Eran casi las ocho de la tarde del jueves, víspera de fiesta. Venía yo de hacer unas compras, saboreando lentamente la imagen de esos días de fiesta que teníamos por delante. De la charcutería, la frutería y la panadería venía yo feliz y lento cuando al acercarme al portal adiviné en él un movimiento desusado a la par que grandes brillos y colores.

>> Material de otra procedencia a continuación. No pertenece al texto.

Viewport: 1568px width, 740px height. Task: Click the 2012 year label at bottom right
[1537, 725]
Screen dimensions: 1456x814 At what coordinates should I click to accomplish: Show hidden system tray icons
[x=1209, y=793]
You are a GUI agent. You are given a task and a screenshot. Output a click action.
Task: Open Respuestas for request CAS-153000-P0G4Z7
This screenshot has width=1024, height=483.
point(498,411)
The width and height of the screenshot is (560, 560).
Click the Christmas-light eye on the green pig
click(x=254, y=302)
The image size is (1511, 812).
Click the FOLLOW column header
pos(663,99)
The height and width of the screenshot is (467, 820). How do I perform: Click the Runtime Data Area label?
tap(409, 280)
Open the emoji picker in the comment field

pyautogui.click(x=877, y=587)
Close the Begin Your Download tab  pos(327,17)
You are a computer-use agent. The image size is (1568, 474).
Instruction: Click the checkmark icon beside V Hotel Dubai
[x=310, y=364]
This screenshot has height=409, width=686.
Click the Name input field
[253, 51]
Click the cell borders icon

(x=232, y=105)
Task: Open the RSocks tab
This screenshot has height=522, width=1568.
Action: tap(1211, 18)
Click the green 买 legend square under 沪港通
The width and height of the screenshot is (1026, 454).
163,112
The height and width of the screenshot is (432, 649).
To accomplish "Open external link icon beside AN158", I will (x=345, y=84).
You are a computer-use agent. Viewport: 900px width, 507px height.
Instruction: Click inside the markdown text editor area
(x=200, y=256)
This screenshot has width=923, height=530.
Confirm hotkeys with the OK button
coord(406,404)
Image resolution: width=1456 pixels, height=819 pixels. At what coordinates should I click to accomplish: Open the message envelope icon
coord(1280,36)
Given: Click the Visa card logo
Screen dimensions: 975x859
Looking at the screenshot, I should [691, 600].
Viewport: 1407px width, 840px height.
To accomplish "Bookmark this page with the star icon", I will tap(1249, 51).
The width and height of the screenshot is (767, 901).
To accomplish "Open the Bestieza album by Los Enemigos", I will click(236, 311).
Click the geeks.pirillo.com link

Eran los vecinos del primero, además de otras muchas gentes, parientes y amigos suyos. Toda la calle tenía su atención puesta en ellos. La gente se detenía en el paseo, frente a nuestro portal, y se quedaba embobada mirando. Como, igualmente hipnotizado, no tuve más remedio que hacer yo. La estampa era deslumbrante. Las mujeres lucían ropas chapadas que brillaban como joyas en el atardecer de otoño. Volantes de un barroquismo gongorino y exagerado. Faldas ceñidas, maquillajes densos, peinados arriesgadísimos... Y qué decir de los collares y cuentas, de anillos, dijes y pendientes... Una mezcla de perfumes raros y embriagadores hasta el mareo se había adueñado de la calle y se mezclaba con la última luz del día creando una imagen fastuosa nunca vista en el barrio.
Iban subiéndose en los coches que llegaban a recogerlos, con grandes dificultades ellas por lo alambicado de esos vestidos y los esculpidos peinados. Las ayudaban los varones, con trajes oscuros casi todos, repeinados y con grandes y dorados sellos en sus manos orientales. Pero no dejaban de aparecer nuevas figuras en el portal. Si se hubiesen puesto a bailar y a cantar, habría sido aquello como la escena culminante de una película de Bollywood. Por desgracia, no hicieron tal cosa.
Finalmente, crucé y, con la cabeza gacha, con mi camiseta y mis vaqueros gastados, y las bolsas de plástico de la compra colgándome sin gracia de las manos, me colé en el portal de la forma más discreta que pude.